───── Input rows ─────

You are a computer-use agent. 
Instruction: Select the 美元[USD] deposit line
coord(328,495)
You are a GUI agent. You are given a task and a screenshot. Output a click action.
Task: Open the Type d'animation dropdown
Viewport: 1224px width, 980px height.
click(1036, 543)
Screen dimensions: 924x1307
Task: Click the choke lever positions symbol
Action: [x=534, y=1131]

─────

Set problem: Render every line of the records above as a JSON list of strings, one string per line, with blank lines omitted.

Solution to this exercise:
[
  "You are a computer-use agent. ",
  "Instruction: Select the 美元[USD] deposit line",
  "coord(328,495)",
  "You are a GUI agent. You are given a task and a screenshot. Output a click action.",
  "Task: Open the Type d'animation dropdown",
  "Viewport: 1224px width, 980px height.",
  "click(1036, 543)",
  "Screen dimensions: 924x1307",
  "Task: Click the choke lever positions symbol",
  "Action: [x=534, y=1131]"
]